Assignment: Please output every entry below exactly as written, leaving out any pictures.

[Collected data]
:::

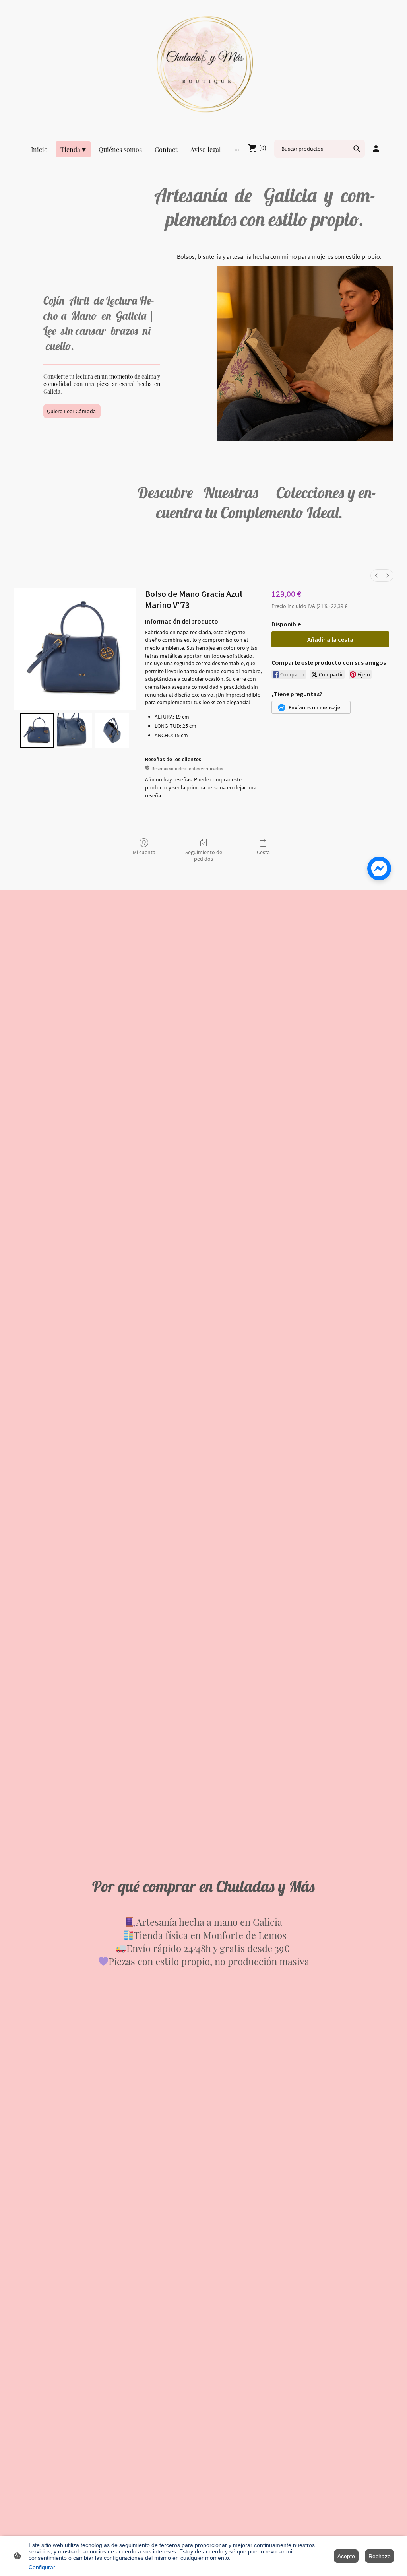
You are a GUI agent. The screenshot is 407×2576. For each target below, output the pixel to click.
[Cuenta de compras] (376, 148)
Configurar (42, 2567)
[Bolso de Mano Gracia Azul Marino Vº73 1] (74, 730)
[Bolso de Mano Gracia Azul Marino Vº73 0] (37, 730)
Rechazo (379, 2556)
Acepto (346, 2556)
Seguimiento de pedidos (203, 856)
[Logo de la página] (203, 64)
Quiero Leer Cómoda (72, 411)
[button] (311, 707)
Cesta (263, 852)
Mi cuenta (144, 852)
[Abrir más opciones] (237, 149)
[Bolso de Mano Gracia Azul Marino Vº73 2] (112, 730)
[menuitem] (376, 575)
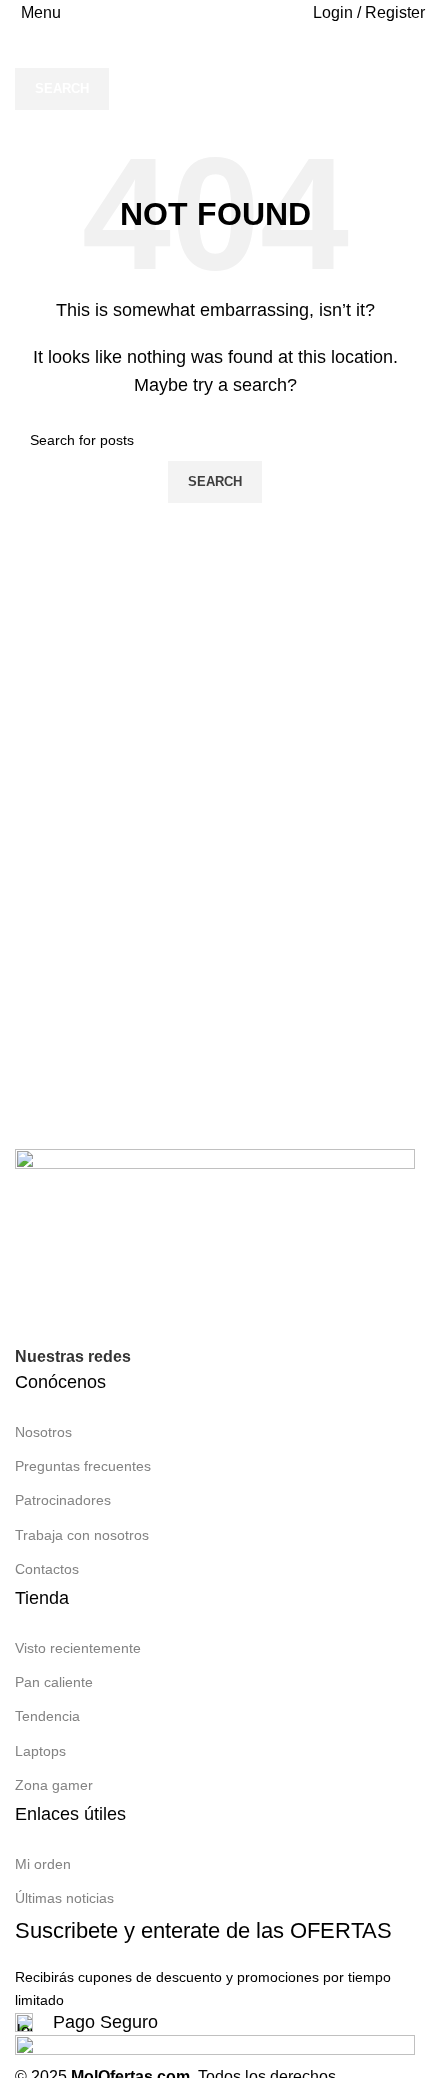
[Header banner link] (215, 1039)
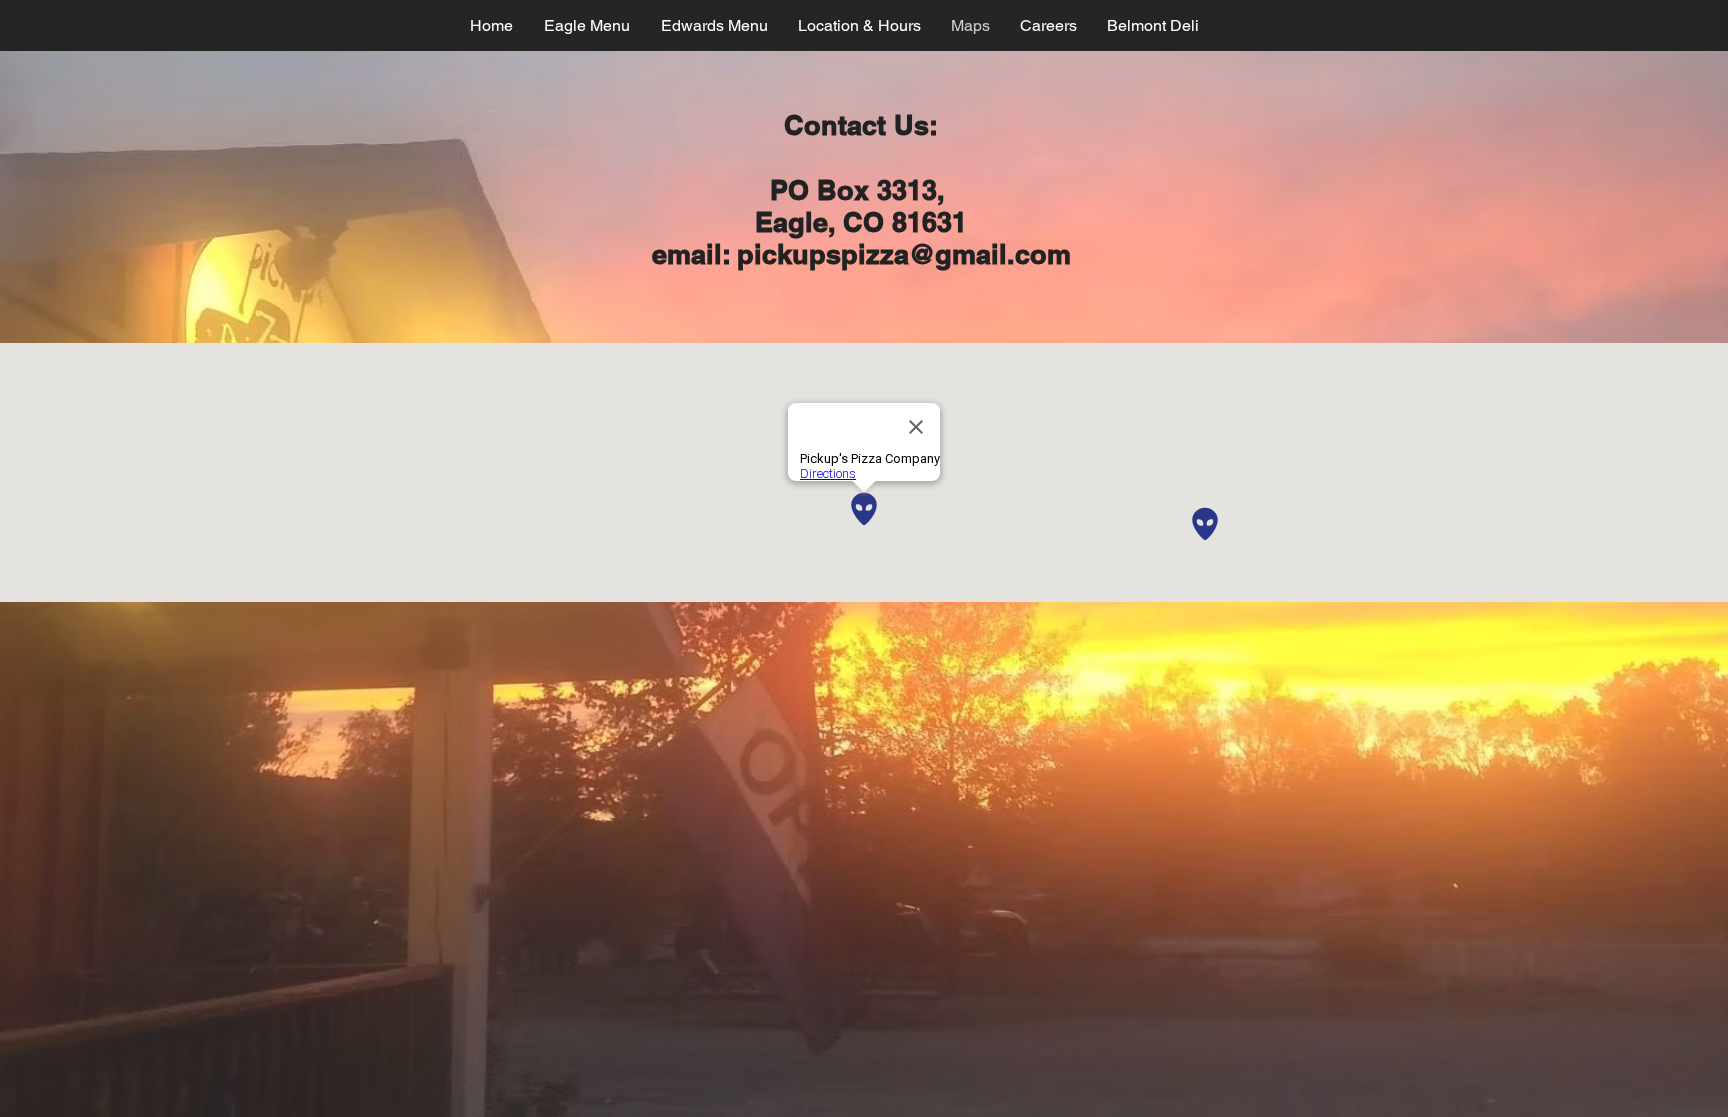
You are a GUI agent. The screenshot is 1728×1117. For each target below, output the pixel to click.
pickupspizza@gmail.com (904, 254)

:::

Result of this exercise:
You are a GUI agent. The screenshot is 407×2576. For each target below, output the pixel to click.
[Cuenta de compras] (376, 148)
Configurar (42, 2567)
[Bolso de Mano Gracia Azul Marino Vº73 1] (74, 730)
[Bolso de Mano Gracia Azul Marino Vº73 0] (37, 730)
Rechazo (379, 2556)
Acepto (346, 2556)
Seguimiento de pedidos (203, 856)
[Logo de la página] (203, 64)
Quiero Leer Cómoda (72, 411)
[button] (311, 707)
Cesta (263, 852)
Mi cuenta (144, 852)
[Abrir más opciones] (237, 149)
[Bolso de Mano Gracia Azul Marino Vº73 2] (112, 730)
[menuitem] (376, 575)
[Header banner link] (215, 1039)
You are a GUI agent. The screenshot is 1728×1117. For each target below, output the pixel to click.
pickupspizza@gmail.com (904, 254)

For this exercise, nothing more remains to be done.